### Exercise aim
Print the lines of the entries below from the one with "Click disabled camera" through the final line, exactly as they appear. The pictures are not part of the copy.

[Data excerpts]
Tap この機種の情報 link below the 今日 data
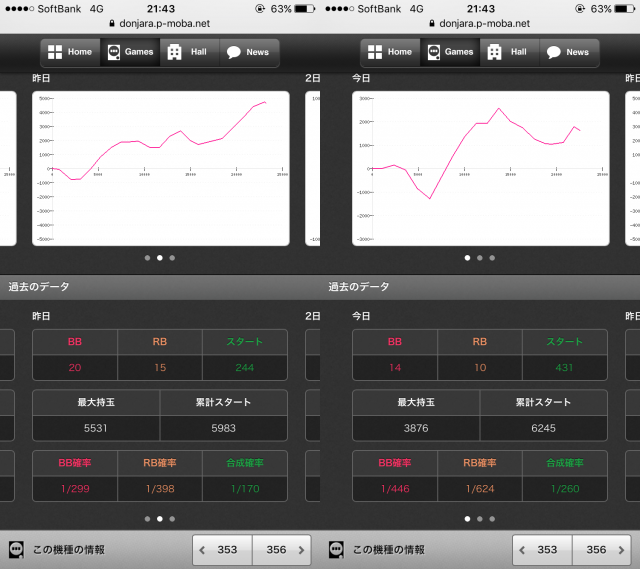(x=388, y=549)
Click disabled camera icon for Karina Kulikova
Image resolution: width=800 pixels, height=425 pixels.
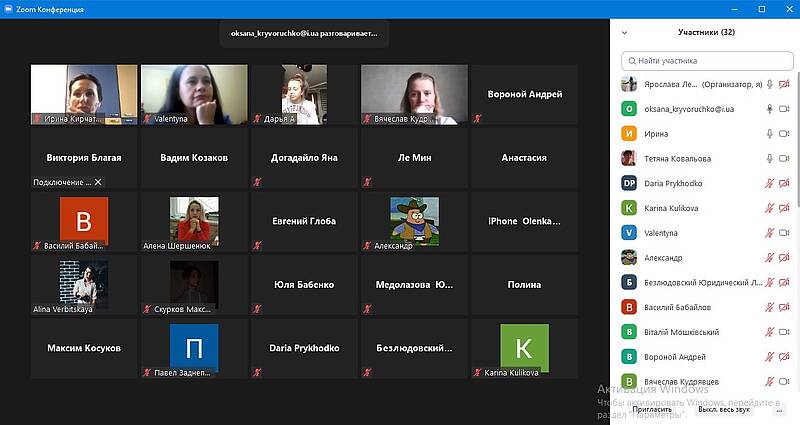(x=784, y=208)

### Response to this task
Click disabled camera icon for Karina Kulikova
Image resolution: width=800 pixels, height=425 pixels.
(x=784, y=208)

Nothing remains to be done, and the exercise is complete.